• **SET TASK**:
Print every line of the material below, unchanged and in order, and leave the pictures out of your answer.

[Begin RECORDS]

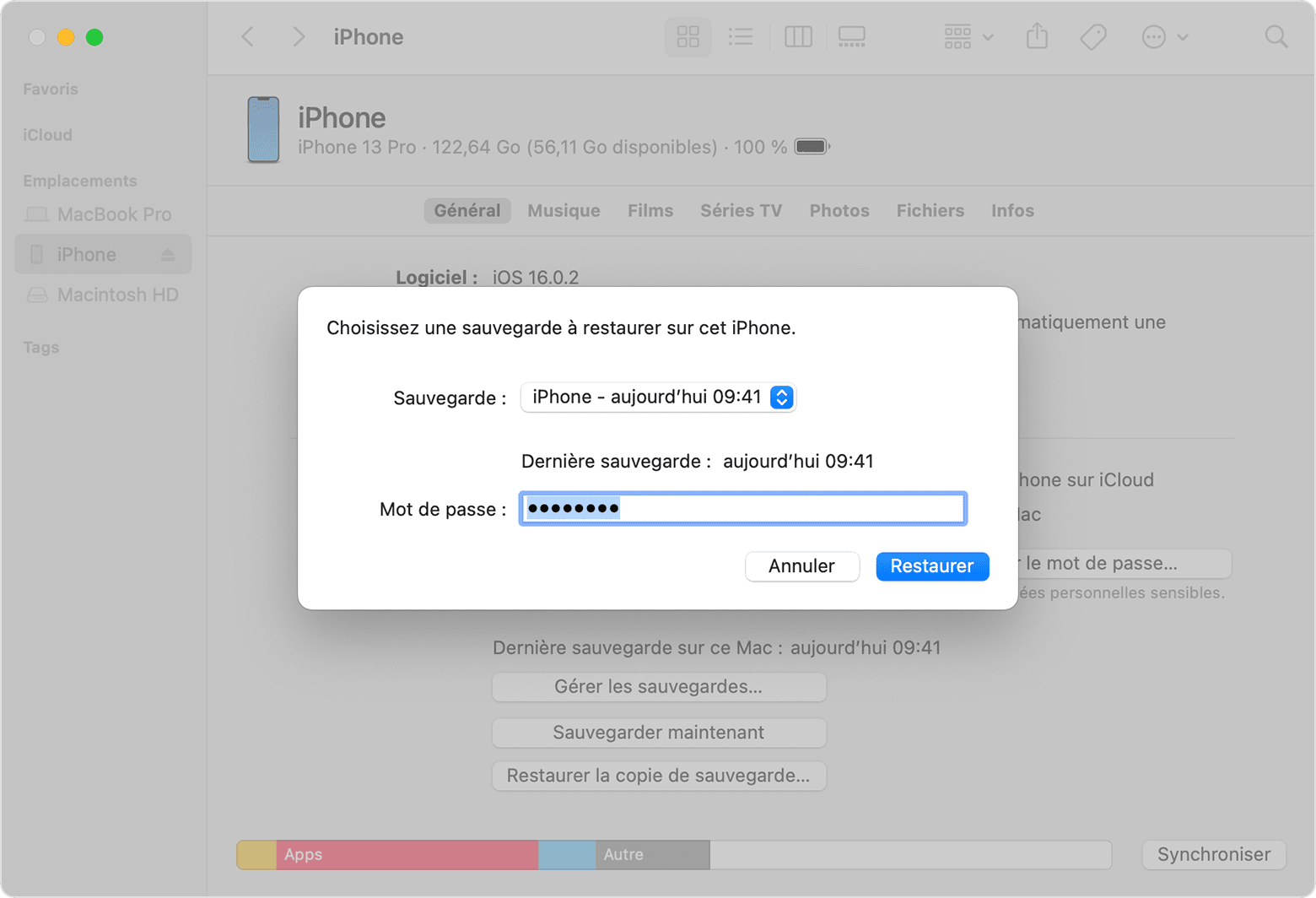Open the group-by chevron menu
1316x898 pixels.
click(986, 36)
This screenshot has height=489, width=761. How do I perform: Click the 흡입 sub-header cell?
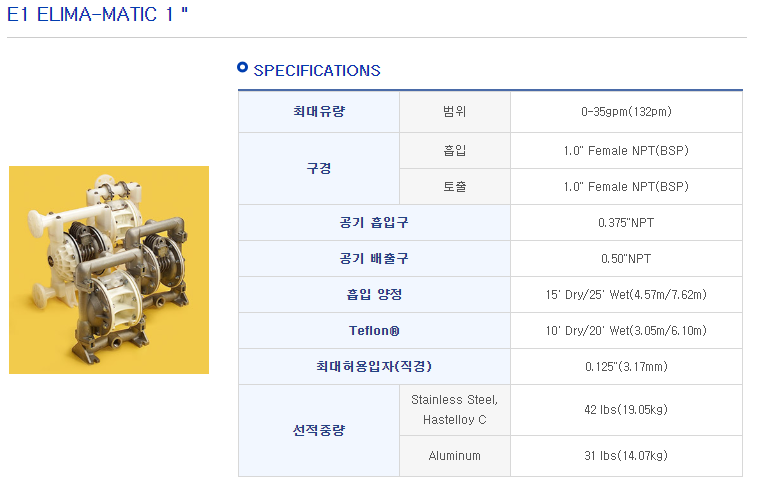coord(455,150)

[End RECORDS]

• **EXERCISE ANSWER**:
Open the group-by chevron menu
1316x898 pixels.
click(986, 36)
This screenshot has height=489, width=761. How do I perform: Click the 흡입 sub-header cell?
coord(455,150)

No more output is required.